◆ Directions
[1] In the post on partitioning VMID space, swap "VMIDs" for "guest IDs" and write out the passage starting at "Partitioning VMID space" and ending at "identify VMs/gues workloads.".
[2] Does the post on partitioning VMID space agree with each statement? Answer yes or no for each and quote the deciding words. (a) The migration is planned for the start of next year. (b) Templates will use VMIDs of 1000 and above. (c) Internal infrastructure VMs will use VMIDs between 1000 and 9999.
[3] In the post on partitioning VMID space, which VMID range is meant for user-facing VMs?

◆ Extracted text
++++
Partitioning VMID space

jtru

New Member
Sep 11, 2025
9
2
3
johannes.truschnigg.info
We are in the process of planning and experimenting with a VMware -> PVE migration that will be performed at the start of next year. One concept we are struggling a bit with are the integer VMIDs that PVE uses to uniquely identify VMs/gues workloads.

To keep the different animals in our zoo tidily separate from each other, we would like to establish a strict convention for which particular sub-range of VMIDs is reserved for which kind of workload. The most trivial distinction is going to be templates (VMIDs between 100 and 999) vs. non-templates (VMIDs >=1000), but there's other things that we would like to keep separate, like user-facing VMs (VMIDs between 1000 and 9999) and purely internal infrastructure VMs (between 100000 and 999999, with prefixes in these IDs encoding various kinds of information).
++++
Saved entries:
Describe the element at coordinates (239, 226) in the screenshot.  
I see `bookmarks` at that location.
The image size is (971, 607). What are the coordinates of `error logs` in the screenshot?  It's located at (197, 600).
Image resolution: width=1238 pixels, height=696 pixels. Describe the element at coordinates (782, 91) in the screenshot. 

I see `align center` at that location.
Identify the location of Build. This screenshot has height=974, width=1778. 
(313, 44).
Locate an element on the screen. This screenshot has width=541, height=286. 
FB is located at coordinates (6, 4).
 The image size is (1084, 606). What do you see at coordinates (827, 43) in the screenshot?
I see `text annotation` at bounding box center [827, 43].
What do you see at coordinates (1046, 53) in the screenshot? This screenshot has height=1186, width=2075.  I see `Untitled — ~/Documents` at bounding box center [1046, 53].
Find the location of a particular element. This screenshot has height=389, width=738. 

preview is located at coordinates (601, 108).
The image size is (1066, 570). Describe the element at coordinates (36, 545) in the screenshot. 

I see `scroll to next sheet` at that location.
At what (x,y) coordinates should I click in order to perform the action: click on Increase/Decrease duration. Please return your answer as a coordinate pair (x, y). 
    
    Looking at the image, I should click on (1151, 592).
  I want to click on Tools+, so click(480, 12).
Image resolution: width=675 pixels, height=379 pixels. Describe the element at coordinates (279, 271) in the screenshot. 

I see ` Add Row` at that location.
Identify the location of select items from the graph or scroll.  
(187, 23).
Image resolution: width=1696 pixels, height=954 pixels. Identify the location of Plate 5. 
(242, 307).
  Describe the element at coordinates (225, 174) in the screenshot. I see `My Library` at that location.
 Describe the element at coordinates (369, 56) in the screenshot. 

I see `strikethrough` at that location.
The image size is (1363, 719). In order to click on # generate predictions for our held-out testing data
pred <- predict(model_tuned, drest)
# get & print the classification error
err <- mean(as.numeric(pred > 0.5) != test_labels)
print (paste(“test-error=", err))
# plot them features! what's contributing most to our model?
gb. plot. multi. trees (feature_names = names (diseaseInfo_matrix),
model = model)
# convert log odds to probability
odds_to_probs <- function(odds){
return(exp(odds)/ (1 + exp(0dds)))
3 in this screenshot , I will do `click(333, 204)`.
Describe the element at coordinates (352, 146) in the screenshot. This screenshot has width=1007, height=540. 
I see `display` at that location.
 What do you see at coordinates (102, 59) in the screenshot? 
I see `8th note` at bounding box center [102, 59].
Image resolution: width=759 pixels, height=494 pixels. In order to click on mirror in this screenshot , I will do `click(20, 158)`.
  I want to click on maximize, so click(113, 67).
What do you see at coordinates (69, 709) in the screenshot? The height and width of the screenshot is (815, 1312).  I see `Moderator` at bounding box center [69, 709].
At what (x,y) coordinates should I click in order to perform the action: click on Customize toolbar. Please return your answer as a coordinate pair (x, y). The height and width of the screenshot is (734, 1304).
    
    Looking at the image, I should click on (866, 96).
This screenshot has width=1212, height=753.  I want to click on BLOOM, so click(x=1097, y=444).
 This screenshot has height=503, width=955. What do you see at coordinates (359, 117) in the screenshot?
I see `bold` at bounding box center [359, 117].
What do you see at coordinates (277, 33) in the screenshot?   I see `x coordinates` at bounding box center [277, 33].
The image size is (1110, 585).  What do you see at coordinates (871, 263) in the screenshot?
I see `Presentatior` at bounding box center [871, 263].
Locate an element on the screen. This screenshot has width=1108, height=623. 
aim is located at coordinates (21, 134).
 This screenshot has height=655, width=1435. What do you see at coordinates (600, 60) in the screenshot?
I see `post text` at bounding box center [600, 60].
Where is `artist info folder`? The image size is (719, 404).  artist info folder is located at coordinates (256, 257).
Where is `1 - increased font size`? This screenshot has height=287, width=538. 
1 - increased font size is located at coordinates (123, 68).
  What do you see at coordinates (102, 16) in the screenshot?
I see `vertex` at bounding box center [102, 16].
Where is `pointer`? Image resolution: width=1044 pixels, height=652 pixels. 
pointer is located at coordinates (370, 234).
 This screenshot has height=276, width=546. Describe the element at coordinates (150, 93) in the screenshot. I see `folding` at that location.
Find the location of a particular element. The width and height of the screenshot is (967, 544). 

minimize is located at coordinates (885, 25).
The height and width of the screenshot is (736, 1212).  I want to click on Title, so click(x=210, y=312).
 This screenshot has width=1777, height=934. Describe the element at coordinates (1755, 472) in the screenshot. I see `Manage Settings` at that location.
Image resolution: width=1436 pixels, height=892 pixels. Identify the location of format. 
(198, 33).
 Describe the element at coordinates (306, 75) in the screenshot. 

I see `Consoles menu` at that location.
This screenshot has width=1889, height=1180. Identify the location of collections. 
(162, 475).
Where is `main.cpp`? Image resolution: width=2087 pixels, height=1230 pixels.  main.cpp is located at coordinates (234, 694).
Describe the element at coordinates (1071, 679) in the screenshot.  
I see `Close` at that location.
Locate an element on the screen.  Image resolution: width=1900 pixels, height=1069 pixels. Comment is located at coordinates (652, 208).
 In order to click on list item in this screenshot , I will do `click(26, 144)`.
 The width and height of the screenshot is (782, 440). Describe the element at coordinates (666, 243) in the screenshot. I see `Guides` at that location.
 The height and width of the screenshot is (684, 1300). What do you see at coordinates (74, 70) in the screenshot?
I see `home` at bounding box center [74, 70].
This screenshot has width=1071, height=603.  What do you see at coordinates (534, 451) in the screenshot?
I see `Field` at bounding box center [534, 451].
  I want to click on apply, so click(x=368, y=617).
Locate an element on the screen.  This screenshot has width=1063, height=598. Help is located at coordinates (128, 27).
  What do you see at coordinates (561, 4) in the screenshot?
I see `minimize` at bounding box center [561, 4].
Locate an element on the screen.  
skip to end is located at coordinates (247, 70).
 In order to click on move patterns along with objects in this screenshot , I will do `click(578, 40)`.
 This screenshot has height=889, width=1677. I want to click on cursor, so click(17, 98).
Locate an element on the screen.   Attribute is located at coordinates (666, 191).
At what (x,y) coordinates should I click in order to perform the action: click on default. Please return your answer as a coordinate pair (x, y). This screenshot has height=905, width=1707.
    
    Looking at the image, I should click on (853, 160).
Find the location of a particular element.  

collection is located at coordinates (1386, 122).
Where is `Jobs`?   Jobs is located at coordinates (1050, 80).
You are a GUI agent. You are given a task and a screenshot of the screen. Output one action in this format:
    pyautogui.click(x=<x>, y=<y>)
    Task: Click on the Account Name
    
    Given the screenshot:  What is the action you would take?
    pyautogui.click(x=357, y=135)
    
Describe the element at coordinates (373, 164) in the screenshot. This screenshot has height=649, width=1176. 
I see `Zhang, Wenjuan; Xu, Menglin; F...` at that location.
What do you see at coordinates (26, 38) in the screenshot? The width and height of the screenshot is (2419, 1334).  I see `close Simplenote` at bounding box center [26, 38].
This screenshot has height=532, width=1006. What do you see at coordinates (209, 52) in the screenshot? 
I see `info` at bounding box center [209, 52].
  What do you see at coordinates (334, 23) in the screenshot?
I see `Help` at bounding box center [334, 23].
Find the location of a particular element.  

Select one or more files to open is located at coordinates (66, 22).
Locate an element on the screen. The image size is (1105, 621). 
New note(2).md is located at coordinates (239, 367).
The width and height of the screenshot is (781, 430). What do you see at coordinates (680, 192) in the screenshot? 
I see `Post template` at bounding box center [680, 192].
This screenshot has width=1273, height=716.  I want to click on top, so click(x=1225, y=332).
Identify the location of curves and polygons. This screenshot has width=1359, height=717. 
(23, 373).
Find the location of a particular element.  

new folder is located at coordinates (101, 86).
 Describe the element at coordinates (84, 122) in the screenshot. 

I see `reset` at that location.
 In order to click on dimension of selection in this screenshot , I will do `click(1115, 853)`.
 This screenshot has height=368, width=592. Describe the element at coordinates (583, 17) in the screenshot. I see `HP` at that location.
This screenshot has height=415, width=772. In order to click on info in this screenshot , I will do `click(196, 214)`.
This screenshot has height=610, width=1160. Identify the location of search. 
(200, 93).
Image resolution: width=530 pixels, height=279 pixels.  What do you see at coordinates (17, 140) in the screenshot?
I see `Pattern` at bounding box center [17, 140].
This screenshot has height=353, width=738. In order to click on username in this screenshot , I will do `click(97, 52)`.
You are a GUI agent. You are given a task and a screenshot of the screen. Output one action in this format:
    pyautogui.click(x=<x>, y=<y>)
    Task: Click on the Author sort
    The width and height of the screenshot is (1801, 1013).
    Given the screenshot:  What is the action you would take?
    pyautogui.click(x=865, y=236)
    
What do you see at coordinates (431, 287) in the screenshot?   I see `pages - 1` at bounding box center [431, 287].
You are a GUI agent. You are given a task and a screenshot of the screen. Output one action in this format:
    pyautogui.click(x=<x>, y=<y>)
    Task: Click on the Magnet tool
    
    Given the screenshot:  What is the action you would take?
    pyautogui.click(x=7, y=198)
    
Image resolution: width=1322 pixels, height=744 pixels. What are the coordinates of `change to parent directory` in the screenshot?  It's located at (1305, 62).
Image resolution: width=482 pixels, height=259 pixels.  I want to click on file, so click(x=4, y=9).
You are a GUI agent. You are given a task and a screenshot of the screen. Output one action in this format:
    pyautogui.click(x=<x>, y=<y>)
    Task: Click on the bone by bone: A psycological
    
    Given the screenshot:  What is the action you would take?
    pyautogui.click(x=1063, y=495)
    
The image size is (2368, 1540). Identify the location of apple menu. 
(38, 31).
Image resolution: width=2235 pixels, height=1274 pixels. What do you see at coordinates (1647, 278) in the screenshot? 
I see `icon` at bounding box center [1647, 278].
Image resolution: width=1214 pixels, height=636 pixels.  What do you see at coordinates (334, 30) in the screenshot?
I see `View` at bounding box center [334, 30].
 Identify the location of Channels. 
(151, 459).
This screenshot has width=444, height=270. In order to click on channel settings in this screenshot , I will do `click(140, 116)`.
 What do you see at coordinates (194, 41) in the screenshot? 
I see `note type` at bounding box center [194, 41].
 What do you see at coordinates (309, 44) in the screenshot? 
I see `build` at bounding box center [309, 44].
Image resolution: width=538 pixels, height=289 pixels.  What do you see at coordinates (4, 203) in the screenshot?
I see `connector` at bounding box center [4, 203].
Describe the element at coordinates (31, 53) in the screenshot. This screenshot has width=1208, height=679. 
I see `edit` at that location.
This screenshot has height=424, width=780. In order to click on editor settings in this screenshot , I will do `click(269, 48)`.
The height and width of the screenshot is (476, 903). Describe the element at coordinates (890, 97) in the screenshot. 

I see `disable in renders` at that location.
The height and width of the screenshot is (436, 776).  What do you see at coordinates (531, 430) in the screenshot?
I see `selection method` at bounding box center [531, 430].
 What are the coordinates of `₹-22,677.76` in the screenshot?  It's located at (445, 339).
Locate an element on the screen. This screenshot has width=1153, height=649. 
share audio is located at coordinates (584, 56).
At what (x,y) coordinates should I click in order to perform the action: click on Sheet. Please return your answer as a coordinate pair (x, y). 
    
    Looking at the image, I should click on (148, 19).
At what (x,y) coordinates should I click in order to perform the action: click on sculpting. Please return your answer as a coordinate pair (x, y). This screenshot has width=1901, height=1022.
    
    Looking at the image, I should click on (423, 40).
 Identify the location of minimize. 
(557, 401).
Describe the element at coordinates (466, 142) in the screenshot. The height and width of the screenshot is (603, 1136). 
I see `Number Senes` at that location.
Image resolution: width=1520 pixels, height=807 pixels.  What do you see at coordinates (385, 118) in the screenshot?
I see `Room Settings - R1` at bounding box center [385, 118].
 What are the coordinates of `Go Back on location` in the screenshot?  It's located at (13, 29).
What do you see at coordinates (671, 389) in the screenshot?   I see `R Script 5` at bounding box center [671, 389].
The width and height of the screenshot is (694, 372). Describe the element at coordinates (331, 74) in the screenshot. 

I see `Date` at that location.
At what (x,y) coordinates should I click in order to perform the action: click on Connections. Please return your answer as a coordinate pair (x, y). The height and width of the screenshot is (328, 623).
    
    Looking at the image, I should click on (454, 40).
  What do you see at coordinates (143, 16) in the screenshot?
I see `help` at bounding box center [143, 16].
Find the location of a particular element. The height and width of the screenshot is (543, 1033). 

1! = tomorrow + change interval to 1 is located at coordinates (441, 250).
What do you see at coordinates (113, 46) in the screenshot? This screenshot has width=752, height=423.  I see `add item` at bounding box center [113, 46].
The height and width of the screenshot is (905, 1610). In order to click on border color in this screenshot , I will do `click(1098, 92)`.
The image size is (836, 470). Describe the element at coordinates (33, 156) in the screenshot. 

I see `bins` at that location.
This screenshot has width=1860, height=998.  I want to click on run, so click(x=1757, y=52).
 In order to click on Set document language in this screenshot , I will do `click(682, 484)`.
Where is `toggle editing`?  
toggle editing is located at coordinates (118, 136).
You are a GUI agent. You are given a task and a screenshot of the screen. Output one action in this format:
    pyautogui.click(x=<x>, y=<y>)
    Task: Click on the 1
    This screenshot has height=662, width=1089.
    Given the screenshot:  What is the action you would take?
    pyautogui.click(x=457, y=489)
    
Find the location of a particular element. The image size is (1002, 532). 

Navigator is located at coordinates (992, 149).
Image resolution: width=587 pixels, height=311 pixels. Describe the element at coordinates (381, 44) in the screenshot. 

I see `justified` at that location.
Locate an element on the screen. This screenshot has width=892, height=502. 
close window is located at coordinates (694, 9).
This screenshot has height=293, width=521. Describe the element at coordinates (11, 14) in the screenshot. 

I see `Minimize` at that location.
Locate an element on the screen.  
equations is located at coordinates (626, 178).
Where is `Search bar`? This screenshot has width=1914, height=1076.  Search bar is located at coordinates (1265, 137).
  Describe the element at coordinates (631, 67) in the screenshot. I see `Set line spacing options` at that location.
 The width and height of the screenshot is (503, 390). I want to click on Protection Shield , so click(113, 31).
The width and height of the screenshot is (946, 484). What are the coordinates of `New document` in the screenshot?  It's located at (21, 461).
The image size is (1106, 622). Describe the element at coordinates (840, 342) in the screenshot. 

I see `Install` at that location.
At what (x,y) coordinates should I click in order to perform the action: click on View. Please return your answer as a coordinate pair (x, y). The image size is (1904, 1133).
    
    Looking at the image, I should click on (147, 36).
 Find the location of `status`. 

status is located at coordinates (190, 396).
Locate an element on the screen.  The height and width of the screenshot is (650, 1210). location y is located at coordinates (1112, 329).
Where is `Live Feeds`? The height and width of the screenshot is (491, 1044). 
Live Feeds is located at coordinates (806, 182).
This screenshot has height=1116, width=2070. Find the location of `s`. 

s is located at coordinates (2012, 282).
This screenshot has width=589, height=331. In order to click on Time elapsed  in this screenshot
++++
◆ Responses
[1]
Partitioning VMID space

jtru

New Member
Sep 11, 2025
9
2
3
johannes.truschnigg.info
We are in the process of planning and experimenting with a VMware -> PVE migration that will be performed at the start of next year. One concept we are struggling a bit with are the integer guest IDs that PVE uses to uniquely identify VMs/gues workloads.

[2]
(a) Yes: "will be performed at the start of next year"
(b) No: "templates (VMIDs between 100 and 999)"
(c) No: "purely internal infrastructure VMs (between 100000 and 999999"

[3] VMIDs between 1000 and 9999.